Verilen metin:
Miss Model Of The World (Mankenler Kraliçesi) yarışması 2003 yılı birincisi olan manken 32 yaşındaki Aslı Baş'ın 2.5 yıl önce Muğla'nın Bodrum İlçesi Yalıkavak Beldesi'nde turizmci Ahmet Bayer'in villasının terasından düşerek ölümüyle ilgili Muğla 1. Ağır Ceza Mahkemesinde ilk duruşma başladı. Muğla Cumhuriyet Savcılığı tarafından hazırlanan iddianamede 55 yaşındaki Ahmet Bayer ve oğulları 25 yaşındaki Hakan ve 23 yaşındaki Volkan Bayer'in ağırlaştırılmış ömür boyu, yanlarında çalışan ve delilleri karartmakla suçlanan Murat Umirov'un ise 7.5 yıla kadar hapsi istendi.

Görev tanımı:
(a) Lütfen verilen metinde "Miss Model Of" sözcüklerinden başlayıp ta "kadar hapsi istendi." sözcüklerine kadar uzanan kısmı hiç değiştirmeden yazın.
(b) Verilen metne göre Murat Umirov için kaç yıla kadar hapis cezası istendi?
Aşağıdaki satırlar bu alıştırmada kullanılmayacaktır.

Veri bölümü:
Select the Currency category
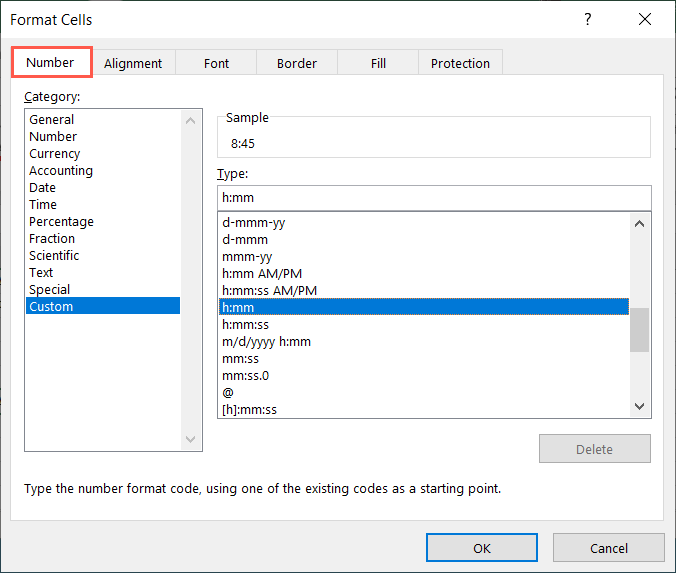Screen dimensions: 676x573 pyautogui.click(x=55, y=154)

Cevap listesi:
(a)
Miss Model Of The World (Mankenler Kraliçesi) yarışması 2003 yılı birincisi olan manken 32 yaşındaki Aslı Baş'ın 2.5 yıl önce Muğla'nın Bodrum İlçesi Yalıkavak Beldesi'nde turizmci Ahmet Bayer'in villasının terasından düşerek ölümüyle ilgili Muğla 1. Ağır Ceza Mahkemesinde ilk duruşma başladı. Muğla Cumhuriyet Savcılığı tarafından hazırlanan iddianamede 55 yaşındaki Ahmet Bayer ve oğulları 25 yaşındaki Hakan ve 23 yaşındaki Volkan Bayer'in ağırlaştırılmış ömür boyu, yanlarında çalışan ve delilleri karartmakla suçlanan Murat Umirov'un ise 7.5 yıla kadar hapsi istendi.

(b) 7.5 yıla kadar